A supply chain is always a work in progress. You can optimize it so it’s running as close to perfect as possible and then circumstances change. Even best-maintained processes slip out of alignment and affect your results. As a supply chain professional, you quickly accept that you will always be fine tuning your operations, though sometimes that feels like more and more effort for diminishing returns.

However, there are a number of areas, sometimes overlooked, where you can make a significant difference relatively easily. And in grocery retail, where short shelf-life goods and the risk of spoilage raise the stakes, the impact can be even greater.

In almost every case the biggest factor is the quality of your master data. Your supply chain system is only as good as the data you put in it and cleansing and organizing your master data lays strong foundations for future success. When that’s done, you and the technology can work your magic.

By making sure stock is allocated properly, by selecting the right batch sizes and by ensuring you have set optimal safety stock levels, grocery retailers can avoid unnecessary spoilage, improve availability and serve their customers better.

Here are three key areas where a little extra time and focus can really pay dividends.

Allocations

If your average numbers for your warehouse or distribution center are on-target, but stores keep telling you that they’re getting too much, or too little, or that stock is arriving too late, it may be time to look at your allocations.

  • Take spoilage; if your DC is holding stock with a rapidly diminishing shelf life, then allocating it to stores with high inventory turnover increases its chance of being sold within its ‘sell-by’ dates.
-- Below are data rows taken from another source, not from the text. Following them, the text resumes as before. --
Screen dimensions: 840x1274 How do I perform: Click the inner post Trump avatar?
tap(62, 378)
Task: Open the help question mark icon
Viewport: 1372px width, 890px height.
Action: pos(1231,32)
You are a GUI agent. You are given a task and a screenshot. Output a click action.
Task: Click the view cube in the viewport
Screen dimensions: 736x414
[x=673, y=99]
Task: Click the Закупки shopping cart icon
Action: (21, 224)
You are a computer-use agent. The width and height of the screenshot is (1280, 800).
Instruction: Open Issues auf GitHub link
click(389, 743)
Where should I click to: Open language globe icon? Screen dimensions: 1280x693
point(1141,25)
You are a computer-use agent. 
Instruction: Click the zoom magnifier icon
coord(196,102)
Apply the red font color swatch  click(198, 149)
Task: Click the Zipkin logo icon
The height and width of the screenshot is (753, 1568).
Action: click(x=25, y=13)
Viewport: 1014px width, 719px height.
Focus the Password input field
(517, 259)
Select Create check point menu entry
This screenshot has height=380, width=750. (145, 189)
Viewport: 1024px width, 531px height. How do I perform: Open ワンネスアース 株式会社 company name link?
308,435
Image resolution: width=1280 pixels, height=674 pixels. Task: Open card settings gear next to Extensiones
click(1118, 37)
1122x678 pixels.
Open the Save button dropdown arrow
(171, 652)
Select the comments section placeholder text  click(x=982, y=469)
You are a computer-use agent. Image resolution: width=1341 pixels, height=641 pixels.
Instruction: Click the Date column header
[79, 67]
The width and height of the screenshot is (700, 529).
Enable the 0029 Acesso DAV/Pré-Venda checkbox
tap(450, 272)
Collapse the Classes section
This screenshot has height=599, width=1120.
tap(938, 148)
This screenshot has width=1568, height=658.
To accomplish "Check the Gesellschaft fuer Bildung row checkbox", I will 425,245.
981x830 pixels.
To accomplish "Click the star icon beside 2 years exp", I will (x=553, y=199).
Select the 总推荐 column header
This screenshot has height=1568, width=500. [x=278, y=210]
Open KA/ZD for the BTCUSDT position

On the flip side, stores with low inventory turnover should be allocated stock with the longest remaining shelf life to give them the best possible chance of selling it before it spoils.
  • Promotions are another area where extra focus and refinement can produce great results. When you take factors such as available shelf space in each store, stock on hand and historical sales data into account, you can forecast promotional quantities to be allocated to each store accordingly. Accurate forecasts help you to allocate your quantities and minimizes both the risk of losing sales and of dead stock at the end of the promotion.
  • Lastly, when demand from stores exceeds available stock at the DC, store balance data and sales forecasts can be used to automatically allocate stock proportionately based on the demand of every individual store, so stock levels will reduce evenly across the chain avoiding out of stocks in some places and excess stock in others.

Batch Sizes

Getting batch sizes right can cut costs in the three areas where retailers spend most– space, staff and stock. The interplay between demand, allocation, space and staffing levels is significant and addressing them together can achieve efficiencies beyond what’s possible addressing them separately. We call this holistic approach Unified Retail Planning.

Getting batch sizes right can also be tricky – large batch sizes generally require more shelf space and can increase the size of the back-room inventory as well as your average inventory levels but on the other hand, reduce store shelf replenishment and transportation costs. Determining the right batch size, while balancing these costs, is often a little challenging but can have a significant impact on the bottom line.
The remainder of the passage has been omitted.